WORK INSTRUCTIONS: Once the line containing "Image resolution: width=1232" appears, output it and each remaining line of the records below exactly, with no pictures and nothing more.

RECORDS TO PROCESS:
—————

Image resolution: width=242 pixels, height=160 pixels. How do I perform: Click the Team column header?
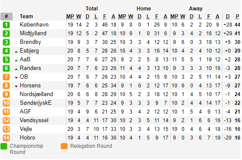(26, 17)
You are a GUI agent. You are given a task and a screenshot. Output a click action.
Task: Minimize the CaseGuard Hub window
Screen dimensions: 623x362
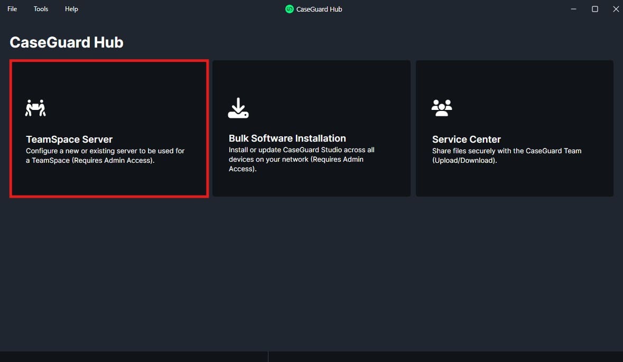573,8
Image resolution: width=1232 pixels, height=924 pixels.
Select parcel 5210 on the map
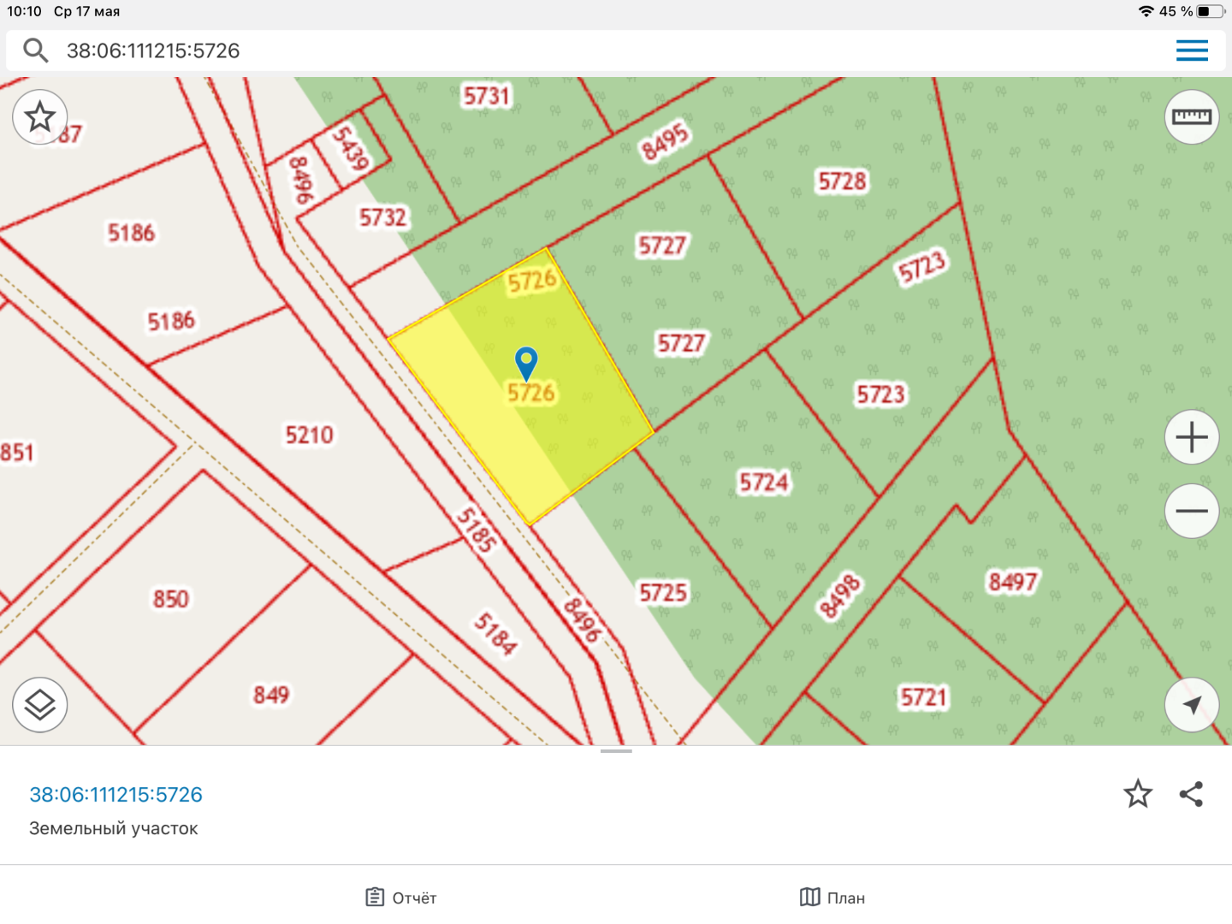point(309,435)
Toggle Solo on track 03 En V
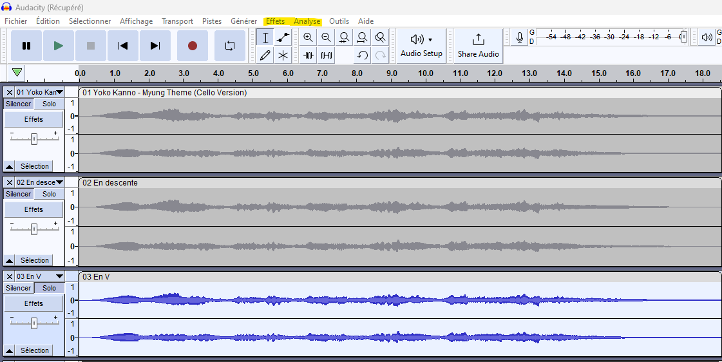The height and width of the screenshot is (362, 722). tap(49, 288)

—————

PROBLEM SOLUTION:
Image resolution: width=1232 pixels, height=924 pixels.
Select parcel 5210 on the map
point(309,435)
Toggle Solo on track 03 En V
The height and width of the screenshot is (362, 722). tap(49, 288)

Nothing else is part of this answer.